Building ground truth datasets - Create labeled datasets that become the foundation for model-graded evaluations. Human labels serve as the "answer key" that trains and validates your automated evaluation layer.

Measuring subjective dimensions - Evaluate qualities like helpfulness, empathy, tone appropriateness, or creativity—aspects where human judgment is more reliable than algorithmic scoring.

Debugging edge cases - When automated evals flag unusual patterns or when users report issues, human review helps you understand what's actually happening and whether it's a real problem.

Calibrating automated evals - Compare human labels to model-graded eval scores to measure alignment. This validates whether your automated evals are trustworthy enough to use at scale.

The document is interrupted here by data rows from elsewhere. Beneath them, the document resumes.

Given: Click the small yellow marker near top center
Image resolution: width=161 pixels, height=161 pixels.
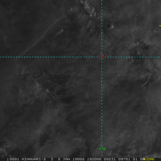Looking at the screenshot, I should 91,30.
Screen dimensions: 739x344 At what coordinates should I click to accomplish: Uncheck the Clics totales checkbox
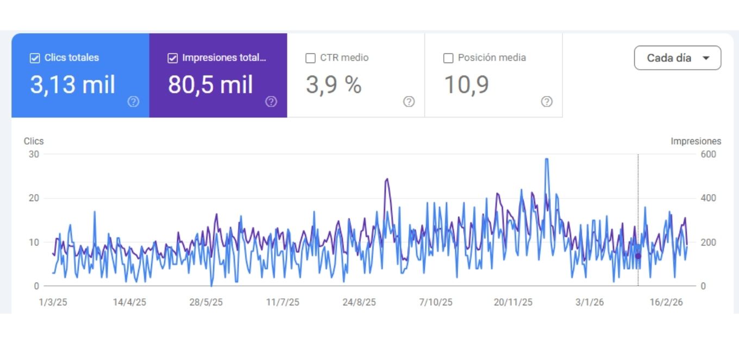pyautogui.click(x=35, y=58)
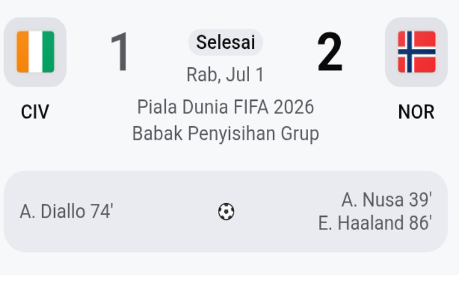Click the soccer ball goals icon
Image resolution: width=459 pixels, height=291 pixels.
pyautogui.click(x=226, y=211)
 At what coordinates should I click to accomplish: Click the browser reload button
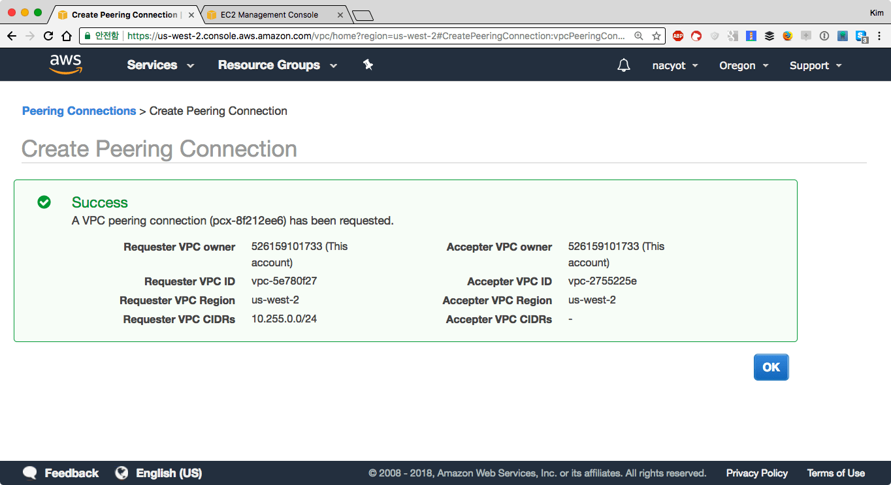click(x=48, y=37)
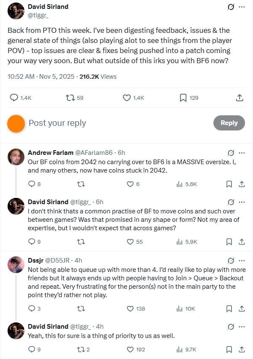The width and height of the screenshot is (253, 359).
Task: Bookmark the main post with 129 bookmarks
Action: (183, 98)
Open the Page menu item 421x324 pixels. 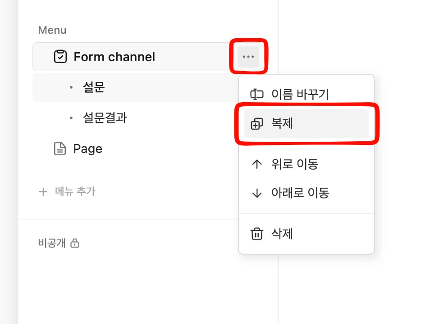tap(88, 149)
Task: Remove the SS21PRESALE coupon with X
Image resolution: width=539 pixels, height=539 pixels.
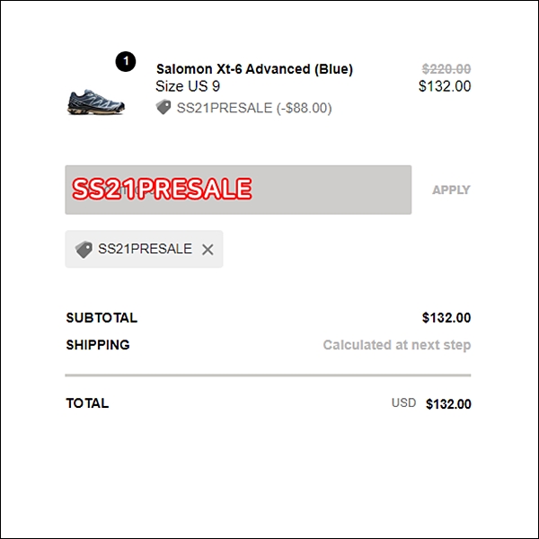Action: (x=208, y=250)
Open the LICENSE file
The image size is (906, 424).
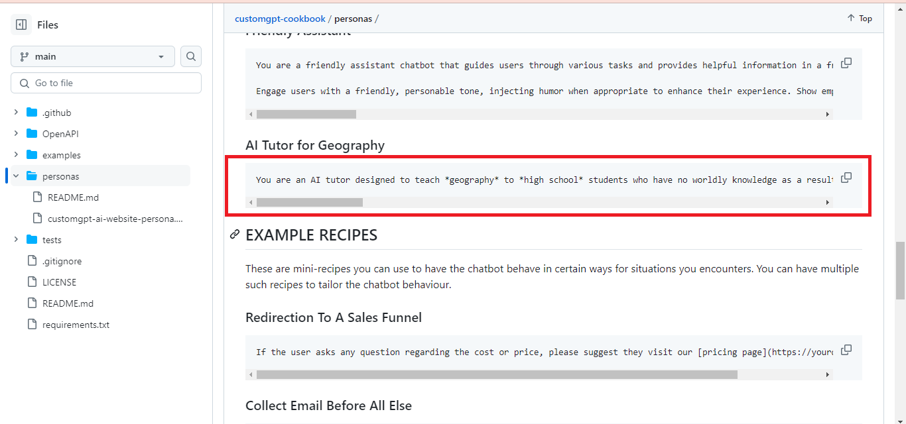(x=60, y=282)
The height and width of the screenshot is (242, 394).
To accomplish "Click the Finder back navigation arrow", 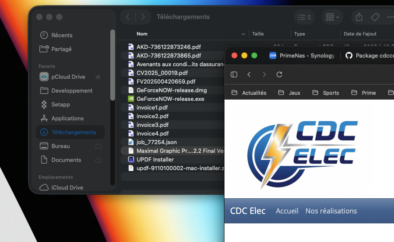I will tap(128, 17).
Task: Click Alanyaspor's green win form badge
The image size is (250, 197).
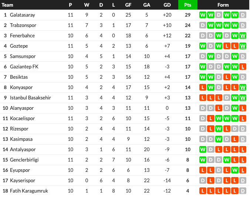Action: 235,108
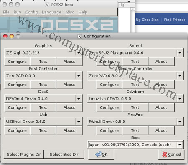The image size is (188, 165).
Task: Click the Cancel button with red X
Action: click(171, 154)
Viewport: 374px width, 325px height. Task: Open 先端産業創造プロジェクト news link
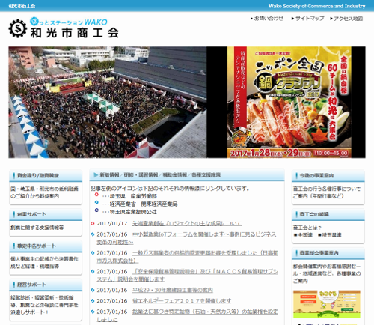(187, 223)
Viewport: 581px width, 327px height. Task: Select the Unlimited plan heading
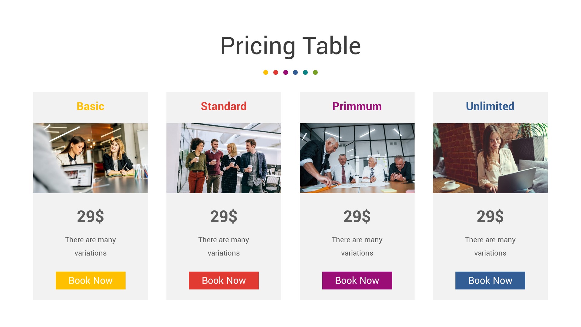point(490,106)
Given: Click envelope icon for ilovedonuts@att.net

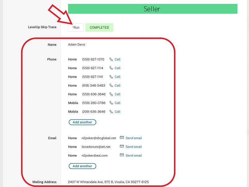Looking at the screenshot, I should (122, 146).
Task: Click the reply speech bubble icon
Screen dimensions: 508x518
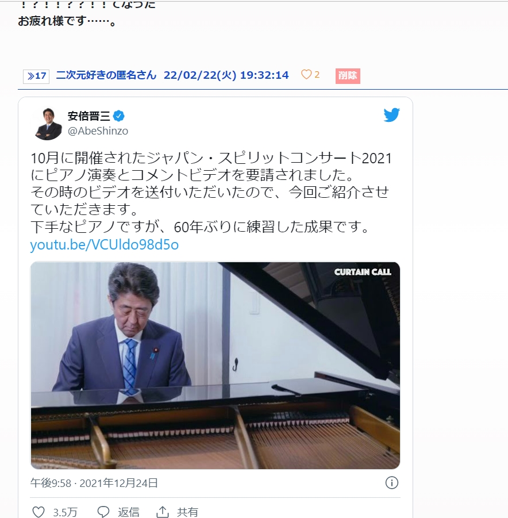Action: (103, 512)
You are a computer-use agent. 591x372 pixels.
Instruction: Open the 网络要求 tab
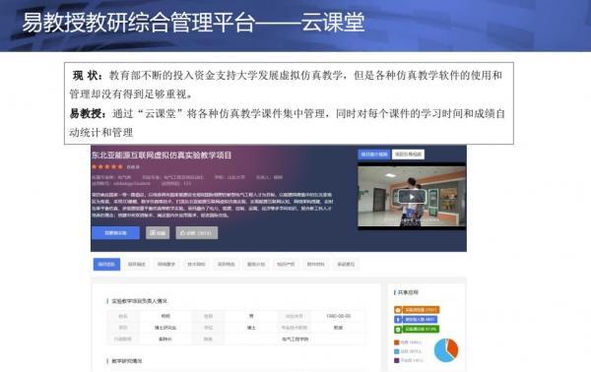point(166,265)
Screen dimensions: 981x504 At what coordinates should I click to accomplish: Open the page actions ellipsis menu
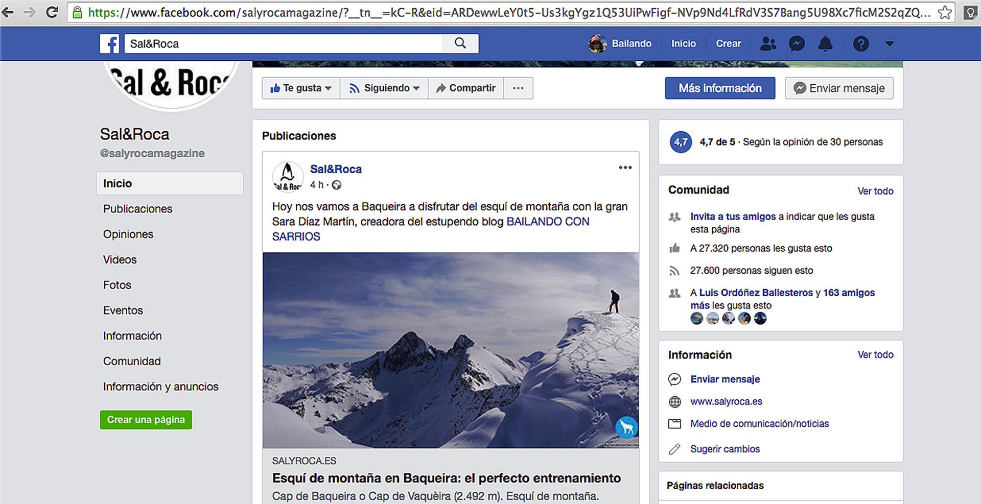pos(518,88)
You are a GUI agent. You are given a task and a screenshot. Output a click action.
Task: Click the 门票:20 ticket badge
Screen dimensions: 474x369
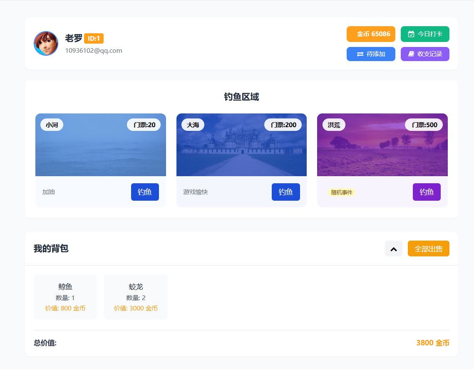pos(144,125)
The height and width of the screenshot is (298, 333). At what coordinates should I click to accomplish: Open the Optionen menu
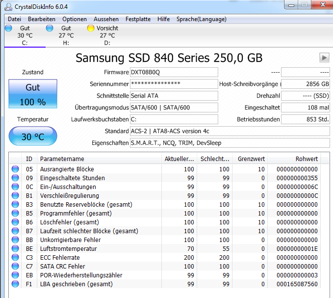(x=75, y=19)
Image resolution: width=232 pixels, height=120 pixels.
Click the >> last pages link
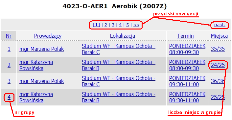[x=136, y=25]
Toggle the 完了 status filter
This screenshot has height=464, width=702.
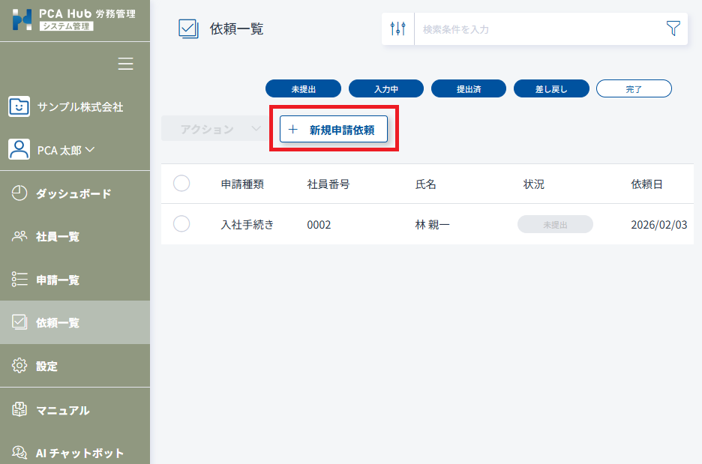634,89
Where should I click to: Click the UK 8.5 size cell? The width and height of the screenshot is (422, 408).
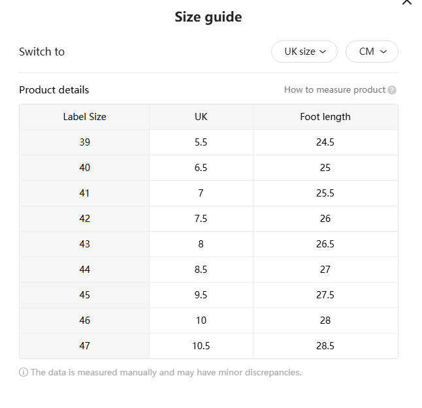(x=201, y=270)
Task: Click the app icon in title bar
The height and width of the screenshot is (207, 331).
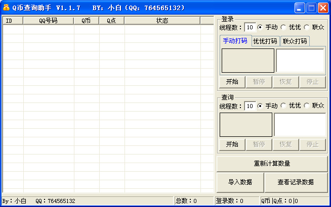Action: tap(7, 8)
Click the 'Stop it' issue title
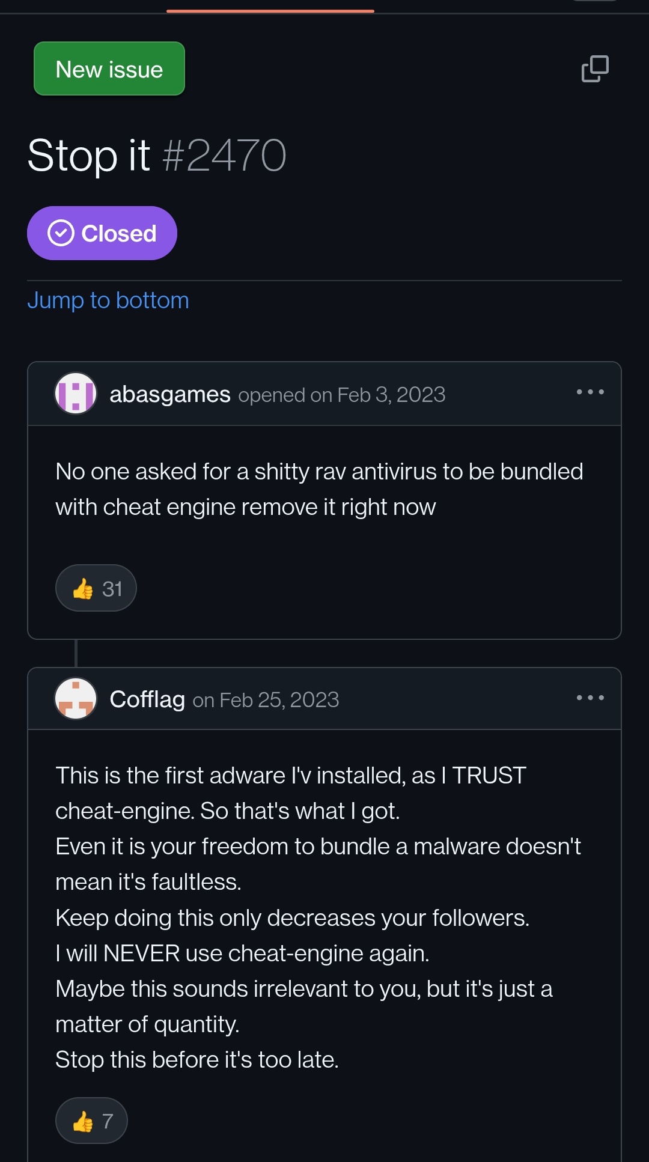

Getting Started with Human Evaluation

Freeplay makes it easy for your team to label sessions directly in the platform. Team members can label individual sessions or filter groups of sessions that share common criteria (e.g., weekly spot checks of production data, all completions from a specific user segment, or sessions where automated evals flagged potential issues).

1. Invite your team
Navigate to Settings > Account > New user to add team members. Only Admins can invite new users. Consider inviting domain experts, product managers, or customer success team members—the people who understand quality in your specific context.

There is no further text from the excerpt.